Oysters are the food of love, a well know aphrodisiac and ideal for wooing that someone special in your life. We’ve got the simplest and most divine way to serve your freshly shucked oysters. You can’t muck this one up, we promise. It’s so easy, quick to prepare and yummy that we’re sure you’ll be dishing up Classic Oyster Mignonette every date night and plenty of other nights too.
Ingredients:
  • 2 tbsp red onion or eschalot, minced
  • 2 tbsp red wine vinegar
  • 2 tbsp rice wine vinegar
  • 1 tbsp fresh lemon juice
  • 1 tsp olive oil
  • 1 tsp raw sugar
  • ½ tsp pepper
  • Pinch of salt
Method:
  1. Place all ingredients in a jar and shake well.

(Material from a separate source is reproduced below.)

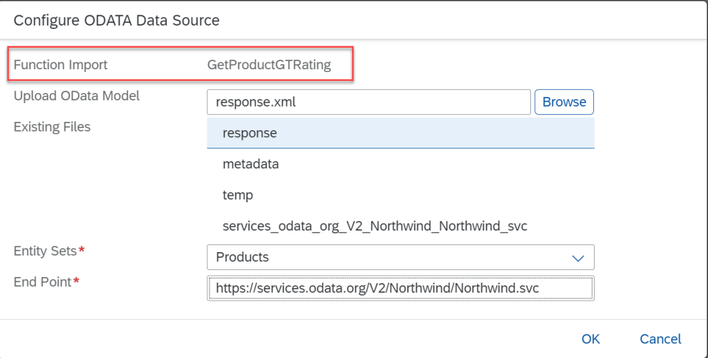The height and width of the screenshot is (358, 708).
Task: Click the Browse button
Action: click(x=563, y=102)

You can always adjust the flavour if needed. Add more lemon juice and olive oil if you like a less vinegary flavour.  If your lemons are very tart, add more sugar.  
  2. We like to keep ours at room temperature, so the olive oil doesn’t solidify. Once made, this mignonette can keep in the fridge for up to two weeks.

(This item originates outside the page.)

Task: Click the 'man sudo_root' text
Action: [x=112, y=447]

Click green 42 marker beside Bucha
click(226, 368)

Sydney Rock Oysters with mignonette
The word ‘mignonette’, (pronounced ‘min-yuh-net’), derives from the French word ‘mignon’, meaning dainty, darling or cute. Adding ‘ette’ to the end simply means little. The term is often used as a pet or baby name in France. Originally the term was used to describe a sachet of herbs used in cooking to flavour sauces. By the 1700s it had evolved to mean a sauce that contained vinegar, pepper and herbs and today it refers to the cracked pepper that is always used in the dressing.
The Americans claim to be the first to have made Oyster Mignonette in the 1930s. Chef Théophile Kieffer at the New Yorker Sherry Netherlands Hotel made the sauce as a condiment to be used with raw oysters on the half-shell.
Mignonette typically contains vinegar, shallots and pepper, although there are a myriad versions. Some include coriander, or jalapenos, some include wine, and a variety of vinegars can be used. Our version includes red wine vinegar and rice wine vinegar. You can use any combination of vinegars depending on the flavours that you prefer. Red wine vinegars have a more fruity, robust flavour, white wine vinegar is lighter and more delicate, rice wine vinegar has a mild, barely sweet flavour and is the least sharp of them all.
The recipe above is famous amongst the Dawson’s Oyster Supplies team as the recipe of owner Hannah Woods.